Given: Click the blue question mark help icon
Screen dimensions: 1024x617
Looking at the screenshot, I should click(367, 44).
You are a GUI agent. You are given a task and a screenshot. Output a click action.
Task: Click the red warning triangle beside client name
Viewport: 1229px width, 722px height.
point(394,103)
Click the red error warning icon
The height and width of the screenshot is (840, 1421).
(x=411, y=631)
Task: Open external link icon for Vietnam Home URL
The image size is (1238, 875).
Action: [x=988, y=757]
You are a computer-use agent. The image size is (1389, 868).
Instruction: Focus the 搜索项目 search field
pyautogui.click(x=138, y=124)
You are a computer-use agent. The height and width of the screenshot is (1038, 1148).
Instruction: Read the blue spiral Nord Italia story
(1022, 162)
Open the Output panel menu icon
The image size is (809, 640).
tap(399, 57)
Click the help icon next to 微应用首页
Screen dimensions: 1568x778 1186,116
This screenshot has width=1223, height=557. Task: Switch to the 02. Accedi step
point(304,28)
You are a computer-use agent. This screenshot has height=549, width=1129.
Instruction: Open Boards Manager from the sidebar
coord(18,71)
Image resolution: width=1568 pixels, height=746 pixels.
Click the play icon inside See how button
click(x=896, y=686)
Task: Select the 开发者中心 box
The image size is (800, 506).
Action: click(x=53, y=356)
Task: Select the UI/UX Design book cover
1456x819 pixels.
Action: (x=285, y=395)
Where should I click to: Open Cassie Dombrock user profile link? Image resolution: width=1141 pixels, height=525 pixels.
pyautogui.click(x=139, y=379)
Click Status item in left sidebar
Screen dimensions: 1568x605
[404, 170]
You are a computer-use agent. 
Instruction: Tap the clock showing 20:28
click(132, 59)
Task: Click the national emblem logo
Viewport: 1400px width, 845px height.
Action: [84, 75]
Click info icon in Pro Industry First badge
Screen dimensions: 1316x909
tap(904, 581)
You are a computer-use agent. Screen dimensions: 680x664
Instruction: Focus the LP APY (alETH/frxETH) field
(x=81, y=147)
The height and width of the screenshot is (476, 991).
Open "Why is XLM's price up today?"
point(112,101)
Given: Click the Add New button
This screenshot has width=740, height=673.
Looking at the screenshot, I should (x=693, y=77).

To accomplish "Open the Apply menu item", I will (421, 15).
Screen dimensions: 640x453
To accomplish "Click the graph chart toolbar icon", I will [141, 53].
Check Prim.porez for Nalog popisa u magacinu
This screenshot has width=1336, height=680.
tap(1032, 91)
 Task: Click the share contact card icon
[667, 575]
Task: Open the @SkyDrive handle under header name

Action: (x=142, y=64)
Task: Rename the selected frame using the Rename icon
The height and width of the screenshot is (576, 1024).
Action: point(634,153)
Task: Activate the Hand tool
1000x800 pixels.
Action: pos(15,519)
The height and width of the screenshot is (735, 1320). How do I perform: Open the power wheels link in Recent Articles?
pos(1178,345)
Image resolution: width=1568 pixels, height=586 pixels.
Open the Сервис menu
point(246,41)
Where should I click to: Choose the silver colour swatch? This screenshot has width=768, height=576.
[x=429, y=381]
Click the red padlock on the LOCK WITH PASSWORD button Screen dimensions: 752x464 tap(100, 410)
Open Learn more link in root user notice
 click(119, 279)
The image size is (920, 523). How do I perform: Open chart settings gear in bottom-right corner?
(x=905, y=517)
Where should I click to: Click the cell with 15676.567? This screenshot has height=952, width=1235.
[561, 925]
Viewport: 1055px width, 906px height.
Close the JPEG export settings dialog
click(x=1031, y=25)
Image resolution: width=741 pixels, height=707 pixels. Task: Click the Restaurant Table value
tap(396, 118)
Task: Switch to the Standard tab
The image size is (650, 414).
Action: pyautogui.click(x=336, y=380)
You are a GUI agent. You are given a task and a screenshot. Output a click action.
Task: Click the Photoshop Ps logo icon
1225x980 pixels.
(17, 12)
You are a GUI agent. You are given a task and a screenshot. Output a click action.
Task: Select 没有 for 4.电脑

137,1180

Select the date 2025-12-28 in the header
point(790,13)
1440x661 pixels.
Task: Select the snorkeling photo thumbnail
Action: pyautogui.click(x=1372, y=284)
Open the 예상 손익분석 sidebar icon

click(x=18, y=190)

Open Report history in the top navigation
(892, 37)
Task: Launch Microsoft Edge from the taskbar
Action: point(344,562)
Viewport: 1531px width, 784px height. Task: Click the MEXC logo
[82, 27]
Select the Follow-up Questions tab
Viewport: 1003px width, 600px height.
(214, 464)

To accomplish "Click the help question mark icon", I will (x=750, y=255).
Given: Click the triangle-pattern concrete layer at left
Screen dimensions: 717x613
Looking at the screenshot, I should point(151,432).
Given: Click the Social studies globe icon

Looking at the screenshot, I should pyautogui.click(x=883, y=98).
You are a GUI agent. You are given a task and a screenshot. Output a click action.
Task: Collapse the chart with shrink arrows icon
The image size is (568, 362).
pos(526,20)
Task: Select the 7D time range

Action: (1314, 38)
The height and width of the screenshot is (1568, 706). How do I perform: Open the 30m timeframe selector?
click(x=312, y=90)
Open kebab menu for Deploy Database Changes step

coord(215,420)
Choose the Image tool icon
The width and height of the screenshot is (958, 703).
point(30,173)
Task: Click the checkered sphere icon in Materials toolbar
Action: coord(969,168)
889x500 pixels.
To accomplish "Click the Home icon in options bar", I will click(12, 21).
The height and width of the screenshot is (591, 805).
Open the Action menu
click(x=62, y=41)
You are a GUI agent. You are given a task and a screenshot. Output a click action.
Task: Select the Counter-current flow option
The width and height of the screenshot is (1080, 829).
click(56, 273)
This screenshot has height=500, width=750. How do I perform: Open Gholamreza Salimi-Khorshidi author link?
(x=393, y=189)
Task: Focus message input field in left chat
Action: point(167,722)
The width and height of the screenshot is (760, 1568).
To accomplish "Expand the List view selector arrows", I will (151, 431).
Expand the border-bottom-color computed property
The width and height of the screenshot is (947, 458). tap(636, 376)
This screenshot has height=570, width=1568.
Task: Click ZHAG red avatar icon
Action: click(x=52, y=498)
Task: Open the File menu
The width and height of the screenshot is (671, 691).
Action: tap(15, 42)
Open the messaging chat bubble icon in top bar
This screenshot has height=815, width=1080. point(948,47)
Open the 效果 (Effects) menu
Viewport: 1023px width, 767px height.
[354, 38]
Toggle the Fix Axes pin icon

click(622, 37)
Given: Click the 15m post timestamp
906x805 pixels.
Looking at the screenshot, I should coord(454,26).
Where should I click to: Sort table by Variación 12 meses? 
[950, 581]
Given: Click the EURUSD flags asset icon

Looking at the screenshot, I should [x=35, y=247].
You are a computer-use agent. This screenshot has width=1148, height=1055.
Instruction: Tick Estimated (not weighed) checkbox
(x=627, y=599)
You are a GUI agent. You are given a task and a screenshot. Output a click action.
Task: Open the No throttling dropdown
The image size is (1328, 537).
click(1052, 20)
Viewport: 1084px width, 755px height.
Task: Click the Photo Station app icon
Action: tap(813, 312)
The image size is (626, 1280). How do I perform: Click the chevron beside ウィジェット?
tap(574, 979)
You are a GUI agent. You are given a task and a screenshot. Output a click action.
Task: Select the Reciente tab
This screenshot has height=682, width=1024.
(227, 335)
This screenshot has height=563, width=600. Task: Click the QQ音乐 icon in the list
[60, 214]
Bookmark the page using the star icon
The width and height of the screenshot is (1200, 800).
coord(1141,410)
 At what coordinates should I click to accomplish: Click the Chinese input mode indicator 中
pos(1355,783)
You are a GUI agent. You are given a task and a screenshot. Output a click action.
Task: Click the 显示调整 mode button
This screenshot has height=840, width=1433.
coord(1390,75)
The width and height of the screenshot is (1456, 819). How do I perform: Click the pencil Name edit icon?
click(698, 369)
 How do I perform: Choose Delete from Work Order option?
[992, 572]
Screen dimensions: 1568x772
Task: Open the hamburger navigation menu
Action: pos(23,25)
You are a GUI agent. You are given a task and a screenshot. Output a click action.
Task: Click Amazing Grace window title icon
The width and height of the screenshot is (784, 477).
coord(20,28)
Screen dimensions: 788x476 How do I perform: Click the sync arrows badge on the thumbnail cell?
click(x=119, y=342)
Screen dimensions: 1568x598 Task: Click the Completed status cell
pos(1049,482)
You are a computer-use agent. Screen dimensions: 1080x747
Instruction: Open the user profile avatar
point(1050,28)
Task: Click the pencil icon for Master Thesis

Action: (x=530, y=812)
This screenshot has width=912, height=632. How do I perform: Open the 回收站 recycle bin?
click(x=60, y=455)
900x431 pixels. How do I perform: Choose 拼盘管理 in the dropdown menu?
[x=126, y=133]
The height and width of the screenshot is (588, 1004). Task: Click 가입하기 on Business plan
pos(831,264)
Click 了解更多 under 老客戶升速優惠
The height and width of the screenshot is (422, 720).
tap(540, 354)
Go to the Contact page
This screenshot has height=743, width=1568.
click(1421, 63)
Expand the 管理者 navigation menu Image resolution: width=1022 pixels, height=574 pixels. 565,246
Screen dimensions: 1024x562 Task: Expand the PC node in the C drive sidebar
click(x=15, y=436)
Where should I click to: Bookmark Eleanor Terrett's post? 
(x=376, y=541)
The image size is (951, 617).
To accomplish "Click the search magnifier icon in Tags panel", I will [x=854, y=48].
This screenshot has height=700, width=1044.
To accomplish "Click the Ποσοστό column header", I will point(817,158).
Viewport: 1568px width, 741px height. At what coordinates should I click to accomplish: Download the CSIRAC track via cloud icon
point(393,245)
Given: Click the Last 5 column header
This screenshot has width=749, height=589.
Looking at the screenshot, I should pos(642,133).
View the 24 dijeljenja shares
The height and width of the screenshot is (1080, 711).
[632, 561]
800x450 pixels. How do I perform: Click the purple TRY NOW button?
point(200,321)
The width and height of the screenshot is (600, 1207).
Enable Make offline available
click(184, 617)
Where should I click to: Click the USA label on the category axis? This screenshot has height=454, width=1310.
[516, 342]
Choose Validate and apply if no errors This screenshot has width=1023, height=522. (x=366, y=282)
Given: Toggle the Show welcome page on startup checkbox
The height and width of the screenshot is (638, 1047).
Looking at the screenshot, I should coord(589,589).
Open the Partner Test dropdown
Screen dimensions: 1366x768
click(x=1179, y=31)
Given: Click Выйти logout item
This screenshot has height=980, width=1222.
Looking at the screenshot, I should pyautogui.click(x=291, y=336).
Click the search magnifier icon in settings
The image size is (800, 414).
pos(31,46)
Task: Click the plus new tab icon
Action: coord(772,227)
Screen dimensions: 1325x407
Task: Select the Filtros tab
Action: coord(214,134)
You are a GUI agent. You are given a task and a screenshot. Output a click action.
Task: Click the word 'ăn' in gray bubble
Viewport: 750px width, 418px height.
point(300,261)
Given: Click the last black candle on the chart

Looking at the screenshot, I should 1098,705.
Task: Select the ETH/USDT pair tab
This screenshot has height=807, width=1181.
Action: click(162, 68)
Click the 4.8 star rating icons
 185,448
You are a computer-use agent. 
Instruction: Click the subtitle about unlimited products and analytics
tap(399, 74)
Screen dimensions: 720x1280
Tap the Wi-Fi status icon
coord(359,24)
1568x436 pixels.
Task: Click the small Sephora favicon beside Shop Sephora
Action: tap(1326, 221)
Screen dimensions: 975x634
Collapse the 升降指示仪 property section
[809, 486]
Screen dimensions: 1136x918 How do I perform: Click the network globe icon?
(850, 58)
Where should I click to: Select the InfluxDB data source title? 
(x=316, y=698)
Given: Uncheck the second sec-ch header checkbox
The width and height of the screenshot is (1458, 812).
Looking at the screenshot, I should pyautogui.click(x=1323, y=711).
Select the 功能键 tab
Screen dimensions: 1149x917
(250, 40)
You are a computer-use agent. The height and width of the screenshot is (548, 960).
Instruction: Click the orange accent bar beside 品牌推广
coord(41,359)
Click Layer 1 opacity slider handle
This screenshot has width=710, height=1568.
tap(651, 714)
_ _ _ _
• [Your instructions] Reproduce verbatim every row from the line containing "Viewport: 1568px width, 741px" down through the line containing "Looking at the screenshot, I should pos(642,133).".

• [Worked solution]
Viewport: 1568px width, 741px height. At what coordinates should I click to accomplish: Download the CSIRAC track via cloud icon
point(393,245)
Given: Click the Last 5 column header
This screenshot has width=749, height=589.
Looking at the screenshot, I should pos(642,133).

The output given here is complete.